Hessman found herself uninspired during her first term at college, so she left to study abroad in Russia for the next semester, her junior year, and her senior year. After graduating from Brown University with a dual degree in film and art, she attended film school in Russia. 

“[Going to Russia] was one of the greatest experiences I’ve ever had. I ended up living in Russia for almost a decade, which is not what I had planned, but it is something that is incomparable and world-expanding and mind-expanding,” said Hessman. 

When she began studying film in Russia during the last year of the Soviet Union, Hessman noticed a lack of media that depicted the lives of average citizens. Her desire to tell the story of political upheaval from the perspective of everyday individuals was a factor in changing her approach to filmmaking. 

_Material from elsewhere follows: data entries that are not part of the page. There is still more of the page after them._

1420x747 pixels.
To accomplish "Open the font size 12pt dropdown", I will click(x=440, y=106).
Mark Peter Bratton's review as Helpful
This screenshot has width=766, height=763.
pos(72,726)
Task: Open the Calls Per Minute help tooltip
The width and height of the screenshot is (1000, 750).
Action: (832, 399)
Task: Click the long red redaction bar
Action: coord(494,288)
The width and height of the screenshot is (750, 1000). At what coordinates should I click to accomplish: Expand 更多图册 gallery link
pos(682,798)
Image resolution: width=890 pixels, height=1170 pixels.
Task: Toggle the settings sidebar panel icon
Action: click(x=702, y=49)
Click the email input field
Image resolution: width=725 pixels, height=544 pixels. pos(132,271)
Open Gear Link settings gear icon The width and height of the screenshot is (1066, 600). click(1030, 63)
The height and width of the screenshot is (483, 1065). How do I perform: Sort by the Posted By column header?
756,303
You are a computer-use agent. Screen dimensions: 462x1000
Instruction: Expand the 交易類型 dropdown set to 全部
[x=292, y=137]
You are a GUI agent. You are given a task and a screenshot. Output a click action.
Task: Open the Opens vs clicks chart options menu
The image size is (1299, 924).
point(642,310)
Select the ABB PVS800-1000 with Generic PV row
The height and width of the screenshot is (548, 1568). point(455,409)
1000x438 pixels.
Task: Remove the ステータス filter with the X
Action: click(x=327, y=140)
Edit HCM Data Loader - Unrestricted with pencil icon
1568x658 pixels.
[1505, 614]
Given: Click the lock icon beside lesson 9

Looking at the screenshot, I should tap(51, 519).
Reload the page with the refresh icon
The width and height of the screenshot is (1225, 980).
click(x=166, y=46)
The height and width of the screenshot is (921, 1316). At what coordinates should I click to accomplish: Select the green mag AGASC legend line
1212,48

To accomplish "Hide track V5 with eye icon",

“Nothing had prepared me for what it was really like to be there. I realised I had never seen a film set in the contemporary Soviet Union. I started thinking of a way of film to tell stories and to bring people to places they couldn’t have known before,” said Hessman. 

Over the course of her career, Hessman has run into her fair share of problems, big and small. She recalls having to hail a decommissioned bus to transport her crew when the other ride never arrived. Through these experiences, Hessman has developed the flexibility and resilience she describes as necessary to filmmaking. 

“In every film I’ve worked on, big things have gone wrong. Things will go wrong all the time, and you just know you’ll come out the other side, and you’ll just have to figure out a way through it,” said Hessman.